This is the dreaded week of my Christmas clean-up. I began the day by wandering remorsefully through the house, wishing we hadn’t put up six trees, wondering where to start the process of un-decoration. As always, I will resolve this year, for a change, to find the right boxes for the packing-up. When I can’t manage that, I will vow to locate an actual working marker to label the boxes. When even that proves undoable, I will tell myself that I’ll remember what I put where. Eleven months from now, I will be standing in our frigid attic, muddled and confused. The box that professes to contain miniature trees will be full of stockings and bead garlands. Where did the box of white lights go this time? Some crucial item, usually one of our star tree-toppers, will have vanished completely.
But it’s a new year, and it’s time to move on. The trappings of the holiday season have undergone an unmistakable, unsavory shift in essence. Five weeks ago, they were the stuff of joy and hope. Now they are clutter. The blue spruce is droopy and dry, its needles as sharp as steel.
I look forward, past the mess, envisioning the uncluttered, restful simplicity of mid-January. It’s an illusion, a vanishing mirage, of course. With a vengeance, this first month bursts with the business of everyday life. A glance at the calendar reveals an exhausting proliferation of church meetings, school volunteer meetings and appointments with doctors. All that and all the Christmas debris, still here.

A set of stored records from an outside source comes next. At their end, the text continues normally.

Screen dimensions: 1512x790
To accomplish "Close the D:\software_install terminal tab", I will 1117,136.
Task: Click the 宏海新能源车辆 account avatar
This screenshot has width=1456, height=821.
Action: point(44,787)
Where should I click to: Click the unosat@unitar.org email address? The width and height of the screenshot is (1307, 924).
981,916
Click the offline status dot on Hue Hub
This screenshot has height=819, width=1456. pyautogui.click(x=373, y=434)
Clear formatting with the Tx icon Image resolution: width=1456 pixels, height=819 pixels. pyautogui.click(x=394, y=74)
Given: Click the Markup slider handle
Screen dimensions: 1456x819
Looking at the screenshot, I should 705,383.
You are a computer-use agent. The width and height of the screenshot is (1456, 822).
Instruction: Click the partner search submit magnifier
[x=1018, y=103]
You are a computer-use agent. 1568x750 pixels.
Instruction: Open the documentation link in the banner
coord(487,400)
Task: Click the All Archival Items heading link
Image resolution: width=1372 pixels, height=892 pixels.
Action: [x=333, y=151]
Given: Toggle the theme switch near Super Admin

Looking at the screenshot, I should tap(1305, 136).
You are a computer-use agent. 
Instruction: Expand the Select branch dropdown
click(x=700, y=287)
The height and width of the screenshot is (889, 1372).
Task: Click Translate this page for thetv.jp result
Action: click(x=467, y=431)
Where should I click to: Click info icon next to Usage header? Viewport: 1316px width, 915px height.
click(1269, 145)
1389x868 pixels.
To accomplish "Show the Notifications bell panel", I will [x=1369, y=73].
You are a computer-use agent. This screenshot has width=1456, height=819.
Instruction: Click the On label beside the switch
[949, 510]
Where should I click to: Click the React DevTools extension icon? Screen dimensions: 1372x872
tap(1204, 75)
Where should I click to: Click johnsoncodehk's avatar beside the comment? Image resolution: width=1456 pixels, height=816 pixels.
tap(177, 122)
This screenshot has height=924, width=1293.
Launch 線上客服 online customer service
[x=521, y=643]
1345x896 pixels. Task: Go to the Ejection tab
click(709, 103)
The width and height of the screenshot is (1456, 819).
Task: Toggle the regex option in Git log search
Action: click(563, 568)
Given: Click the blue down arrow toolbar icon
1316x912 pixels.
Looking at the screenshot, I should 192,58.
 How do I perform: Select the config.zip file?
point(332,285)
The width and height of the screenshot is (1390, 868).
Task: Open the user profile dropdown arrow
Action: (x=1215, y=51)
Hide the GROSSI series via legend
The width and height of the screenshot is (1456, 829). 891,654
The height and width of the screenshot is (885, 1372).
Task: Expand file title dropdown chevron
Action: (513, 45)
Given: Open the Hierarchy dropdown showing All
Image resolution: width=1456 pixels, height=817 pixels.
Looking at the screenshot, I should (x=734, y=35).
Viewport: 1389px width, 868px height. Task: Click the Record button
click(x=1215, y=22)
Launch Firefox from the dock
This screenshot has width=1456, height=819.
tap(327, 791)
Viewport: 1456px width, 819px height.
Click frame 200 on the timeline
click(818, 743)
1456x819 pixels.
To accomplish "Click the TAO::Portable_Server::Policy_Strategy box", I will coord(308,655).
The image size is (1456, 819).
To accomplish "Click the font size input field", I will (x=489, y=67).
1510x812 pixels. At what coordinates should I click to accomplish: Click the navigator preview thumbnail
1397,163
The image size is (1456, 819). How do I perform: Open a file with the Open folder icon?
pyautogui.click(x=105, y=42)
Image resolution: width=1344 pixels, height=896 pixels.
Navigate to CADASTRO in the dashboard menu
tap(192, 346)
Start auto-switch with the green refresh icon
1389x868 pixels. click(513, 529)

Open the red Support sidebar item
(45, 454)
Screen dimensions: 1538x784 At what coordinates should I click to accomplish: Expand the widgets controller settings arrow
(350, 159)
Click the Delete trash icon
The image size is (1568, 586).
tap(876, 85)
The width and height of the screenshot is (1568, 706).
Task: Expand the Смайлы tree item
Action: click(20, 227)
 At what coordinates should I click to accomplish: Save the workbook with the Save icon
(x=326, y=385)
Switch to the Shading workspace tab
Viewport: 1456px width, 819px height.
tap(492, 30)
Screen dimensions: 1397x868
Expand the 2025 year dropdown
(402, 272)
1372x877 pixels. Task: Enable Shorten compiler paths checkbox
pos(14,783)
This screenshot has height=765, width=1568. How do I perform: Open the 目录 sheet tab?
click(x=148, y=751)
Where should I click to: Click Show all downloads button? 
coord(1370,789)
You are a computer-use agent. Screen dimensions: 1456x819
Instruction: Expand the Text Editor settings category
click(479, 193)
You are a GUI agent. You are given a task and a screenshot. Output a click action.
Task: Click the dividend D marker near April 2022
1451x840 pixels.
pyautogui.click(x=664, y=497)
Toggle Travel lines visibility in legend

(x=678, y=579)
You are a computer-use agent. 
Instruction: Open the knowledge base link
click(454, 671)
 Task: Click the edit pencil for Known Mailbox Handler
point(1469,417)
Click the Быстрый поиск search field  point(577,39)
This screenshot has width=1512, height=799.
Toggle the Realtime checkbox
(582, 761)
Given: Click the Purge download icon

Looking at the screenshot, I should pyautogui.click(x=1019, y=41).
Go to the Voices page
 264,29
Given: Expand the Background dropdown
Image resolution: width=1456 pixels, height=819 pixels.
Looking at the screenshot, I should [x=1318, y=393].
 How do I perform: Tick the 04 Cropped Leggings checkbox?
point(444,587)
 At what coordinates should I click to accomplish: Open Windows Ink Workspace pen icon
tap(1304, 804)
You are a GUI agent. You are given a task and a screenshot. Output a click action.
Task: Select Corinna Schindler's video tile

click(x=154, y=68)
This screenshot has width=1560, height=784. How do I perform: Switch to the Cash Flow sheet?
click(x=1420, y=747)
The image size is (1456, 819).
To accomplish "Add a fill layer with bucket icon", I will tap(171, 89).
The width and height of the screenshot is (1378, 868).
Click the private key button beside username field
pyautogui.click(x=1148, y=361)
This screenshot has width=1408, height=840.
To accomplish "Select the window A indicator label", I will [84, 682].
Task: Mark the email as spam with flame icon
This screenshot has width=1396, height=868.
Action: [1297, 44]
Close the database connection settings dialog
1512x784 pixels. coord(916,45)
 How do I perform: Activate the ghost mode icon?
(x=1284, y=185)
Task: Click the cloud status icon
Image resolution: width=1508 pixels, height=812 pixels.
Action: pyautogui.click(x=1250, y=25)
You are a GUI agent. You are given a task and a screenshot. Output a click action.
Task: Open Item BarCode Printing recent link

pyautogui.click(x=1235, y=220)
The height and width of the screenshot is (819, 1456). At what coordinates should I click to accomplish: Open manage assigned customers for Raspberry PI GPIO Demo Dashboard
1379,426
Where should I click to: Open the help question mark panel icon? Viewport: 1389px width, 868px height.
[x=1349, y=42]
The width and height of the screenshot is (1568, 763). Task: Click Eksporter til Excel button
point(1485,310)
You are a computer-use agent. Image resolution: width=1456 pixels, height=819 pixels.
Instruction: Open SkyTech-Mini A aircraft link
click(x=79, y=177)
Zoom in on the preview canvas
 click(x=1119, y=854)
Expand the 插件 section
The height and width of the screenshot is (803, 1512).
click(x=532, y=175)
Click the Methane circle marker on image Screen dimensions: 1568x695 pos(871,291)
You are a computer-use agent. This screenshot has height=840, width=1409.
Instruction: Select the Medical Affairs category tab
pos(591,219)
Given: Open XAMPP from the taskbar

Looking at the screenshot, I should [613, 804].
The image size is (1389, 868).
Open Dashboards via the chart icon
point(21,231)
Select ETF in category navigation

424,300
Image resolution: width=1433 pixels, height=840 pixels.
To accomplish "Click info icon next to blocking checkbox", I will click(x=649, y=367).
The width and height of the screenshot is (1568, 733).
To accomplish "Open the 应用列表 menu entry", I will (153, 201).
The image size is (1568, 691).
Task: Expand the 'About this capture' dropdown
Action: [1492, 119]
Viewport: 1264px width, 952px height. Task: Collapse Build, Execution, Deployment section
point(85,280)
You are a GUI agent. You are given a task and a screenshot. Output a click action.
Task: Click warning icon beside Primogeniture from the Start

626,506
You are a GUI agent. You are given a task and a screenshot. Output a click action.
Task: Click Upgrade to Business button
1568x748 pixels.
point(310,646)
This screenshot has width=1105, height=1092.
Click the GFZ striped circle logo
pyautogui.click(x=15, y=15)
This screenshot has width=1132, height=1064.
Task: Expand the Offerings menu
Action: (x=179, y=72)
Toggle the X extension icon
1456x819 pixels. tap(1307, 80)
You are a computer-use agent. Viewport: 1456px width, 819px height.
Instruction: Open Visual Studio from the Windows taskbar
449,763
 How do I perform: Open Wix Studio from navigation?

Yet the reality of the new year brings a clearer, if starker, light. It gladdens my heart to think that the shortest, darkest day of the year has come and gone. The earth is turning, tilting toward spring. The leaves of the rhododendrons in our back garden shrivel in the cold, but their blooms are set, ready and waiting. Nature’s optimism and foresight promises renewal. It really is time to move on.
A rhododendron bud stands by for spring.